Titre original : Champagne and Bullets

Titre(s) alternatif(s) :Road to Revenge, GetEven

Réalisateur(s) :John De Hart, James Paradise

Année : 1993

Nationalité : Etats-Unis

Durée : 1h30

Genre : Better Call Saoûl

Acteurs principaux :Wings Hauser, William Smith, Jimmy Williams, John De Hart, Pamela Jean Bryant, Elaine Young, Rebecca Warren, Cassandra Leigh

Kobal & John Nada
NOTE
3.25/ 5

LA CHRONIQUE DE KOBAL

Rick Bode est un super flic de Los Angeles et un artiste martial accompli. Mais lorsque l'assaut d'un mobil-home à dealers tourne mal (un flic ripou prend de mauvaises décisions et un collègue se mange une bastos), il est injustement radié des forces de l'ordre. Désormais chauffeur de limousine qui largue ses passagers en pleine brousse quand ils ont l’incorrection de lui jeter des petites culottes sur la tête, Rick peut recroiser dans un rade miteux Cindy, son ex-flirt qui doit bien avoir vingt ans de moins que lui.

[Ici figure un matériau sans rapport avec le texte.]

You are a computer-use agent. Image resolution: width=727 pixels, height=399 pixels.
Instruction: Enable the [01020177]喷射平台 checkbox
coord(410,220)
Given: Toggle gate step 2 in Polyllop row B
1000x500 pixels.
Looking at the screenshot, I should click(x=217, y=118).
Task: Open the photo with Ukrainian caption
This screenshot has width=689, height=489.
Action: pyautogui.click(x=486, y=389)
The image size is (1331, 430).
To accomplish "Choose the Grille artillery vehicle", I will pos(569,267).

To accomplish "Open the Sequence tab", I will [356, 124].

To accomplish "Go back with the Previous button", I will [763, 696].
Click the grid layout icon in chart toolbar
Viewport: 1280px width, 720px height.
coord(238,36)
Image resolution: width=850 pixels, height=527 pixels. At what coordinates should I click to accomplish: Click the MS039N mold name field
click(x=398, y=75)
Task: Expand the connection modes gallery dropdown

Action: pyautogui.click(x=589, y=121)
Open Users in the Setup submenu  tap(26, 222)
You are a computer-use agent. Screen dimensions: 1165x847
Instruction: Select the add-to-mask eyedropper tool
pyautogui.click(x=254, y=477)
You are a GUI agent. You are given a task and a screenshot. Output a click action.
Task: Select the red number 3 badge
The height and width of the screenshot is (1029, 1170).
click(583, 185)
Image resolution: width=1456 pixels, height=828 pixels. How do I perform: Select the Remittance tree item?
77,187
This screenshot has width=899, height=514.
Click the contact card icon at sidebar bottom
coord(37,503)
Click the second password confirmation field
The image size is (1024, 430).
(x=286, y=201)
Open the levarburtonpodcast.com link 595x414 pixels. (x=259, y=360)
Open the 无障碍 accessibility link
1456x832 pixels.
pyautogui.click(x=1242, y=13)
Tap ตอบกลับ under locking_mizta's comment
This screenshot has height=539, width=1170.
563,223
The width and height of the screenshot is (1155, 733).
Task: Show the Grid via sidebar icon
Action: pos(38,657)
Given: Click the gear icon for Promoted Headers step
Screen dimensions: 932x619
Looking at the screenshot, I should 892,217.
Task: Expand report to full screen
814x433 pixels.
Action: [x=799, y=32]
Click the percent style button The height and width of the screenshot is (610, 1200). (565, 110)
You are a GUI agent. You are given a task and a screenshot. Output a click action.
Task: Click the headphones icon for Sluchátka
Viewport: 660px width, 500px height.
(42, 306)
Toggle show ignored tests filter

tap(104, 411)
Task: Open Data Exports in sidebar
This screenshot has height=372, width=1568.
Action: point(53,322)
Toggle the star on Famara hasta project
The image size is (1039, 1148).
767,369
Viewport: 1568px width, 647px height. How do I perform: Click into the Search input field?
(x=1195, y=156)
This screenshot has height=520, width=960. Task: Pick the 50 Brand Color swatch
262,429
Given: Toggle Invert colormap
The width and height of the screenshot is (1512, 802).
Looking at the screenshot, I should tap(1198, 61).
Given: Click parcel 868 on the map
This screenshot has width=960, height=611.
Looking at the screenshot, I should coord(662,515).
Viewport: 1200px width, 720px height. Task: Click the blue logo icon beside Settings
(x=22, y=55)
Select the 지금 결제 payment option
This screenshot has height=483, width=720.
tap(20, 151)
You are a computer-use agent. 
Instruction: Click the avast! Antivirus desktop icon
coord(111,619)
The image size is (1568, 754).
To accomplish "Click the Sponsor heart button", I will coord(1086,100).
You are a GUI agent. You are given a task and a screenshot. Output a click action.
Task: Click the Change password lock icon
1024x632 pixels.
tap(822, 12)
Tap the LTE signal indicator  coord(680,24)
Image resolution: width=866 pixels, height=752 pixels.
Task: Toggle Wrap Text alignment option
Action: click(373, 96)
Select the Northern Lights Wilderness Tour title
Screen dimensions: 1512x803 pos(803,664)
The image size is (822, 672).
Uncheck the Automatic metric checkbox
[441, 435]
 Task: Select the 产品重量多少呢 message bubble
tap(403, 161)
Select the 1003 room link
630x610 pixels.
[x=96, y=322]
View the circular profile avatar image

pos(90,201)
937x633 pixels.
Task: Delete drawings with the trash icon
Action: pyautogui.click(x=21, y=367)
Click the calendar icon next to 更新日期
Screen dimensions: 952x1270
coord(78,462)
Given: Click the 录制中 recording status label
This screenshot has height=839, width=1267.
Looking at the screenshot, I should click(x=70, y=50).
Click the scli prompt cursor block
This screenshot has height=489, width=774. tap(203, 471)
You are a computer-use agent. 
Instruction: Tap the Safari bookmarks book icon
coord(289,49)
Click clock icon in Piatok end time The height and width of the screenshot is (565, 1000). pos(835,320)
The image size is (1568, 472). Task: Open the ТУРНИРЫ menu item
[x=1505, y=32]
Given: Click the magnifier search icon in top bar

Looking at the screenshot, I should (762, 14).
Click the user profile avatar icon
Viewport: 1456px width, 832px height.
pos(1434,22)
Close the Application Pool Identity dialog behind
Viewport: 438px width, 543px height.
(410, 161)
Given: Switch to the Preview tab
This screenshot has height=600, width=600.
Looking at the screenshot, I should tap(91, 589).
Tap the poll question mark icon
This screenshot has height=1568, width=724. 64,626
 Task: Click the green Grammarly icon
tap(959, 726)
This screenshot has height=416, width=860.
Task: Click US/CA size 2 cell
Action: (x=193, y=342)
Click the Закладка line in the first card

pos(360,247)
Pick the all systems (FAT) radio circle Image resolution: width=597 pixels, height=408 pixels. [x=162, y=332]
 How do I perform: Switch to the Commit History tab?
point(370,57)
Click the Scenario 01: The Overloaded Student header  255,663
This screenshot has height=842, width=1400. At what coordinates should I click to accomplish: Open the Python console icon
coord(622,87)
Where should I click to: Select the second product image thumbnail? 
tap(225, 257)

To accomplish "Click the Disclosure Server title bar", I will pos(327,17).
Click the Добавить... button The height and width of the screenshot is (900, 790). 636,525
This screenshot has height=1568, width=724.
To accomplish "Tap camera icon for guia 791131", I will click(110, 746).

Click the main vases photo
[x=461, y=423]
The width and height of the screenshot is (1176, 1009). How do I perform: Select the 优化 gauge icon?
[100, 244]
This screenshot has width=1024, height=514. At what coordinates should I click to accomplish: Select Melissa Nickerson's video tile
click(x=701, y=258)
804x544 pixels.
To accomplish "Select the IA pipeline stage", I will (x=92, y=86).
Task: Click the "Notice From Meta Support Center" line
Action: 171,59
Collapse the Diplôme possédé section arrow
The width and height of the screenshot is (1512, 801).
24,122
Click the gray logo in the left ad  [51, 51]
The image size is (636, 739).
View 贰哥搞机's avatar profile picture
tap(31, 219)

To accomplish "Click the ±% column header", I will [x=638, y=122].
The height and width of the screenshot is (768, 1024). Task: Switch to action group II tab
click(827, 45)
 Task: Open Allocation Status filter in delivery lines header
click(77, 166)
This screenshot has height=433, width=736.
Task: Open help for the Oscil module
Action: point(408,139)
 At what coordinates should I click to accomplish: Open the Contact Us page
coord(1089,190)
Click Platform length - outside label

Contrairement à la maxime, le coup de foudre peut bien frapper deux fois au même endroit.

Sûr de son charme puissamment musqué, Rick Bode la séduit comme au premier jour avec une chanson de country de son cru (Do the Shimmy Slide !), puis lui fait l'amour comme un Homme, sur une peau de bête, devant un feu de cheminée, flûte de champagne à la main, les mamelons de sa partenaire gonflés de désir érectile par le glaçon que notre séducteur passe langoureusement dessus. Et, zénith de la bacchanale polysensorielle, jamais ne cesse l'accompagnement musical country mettant en exergue sa voix d'airain.

Rick fait parler l'animal du déhanché érotique qui sommeille en lui (à droite, le guitariste Bill Mills qu’on avait interviewé ici).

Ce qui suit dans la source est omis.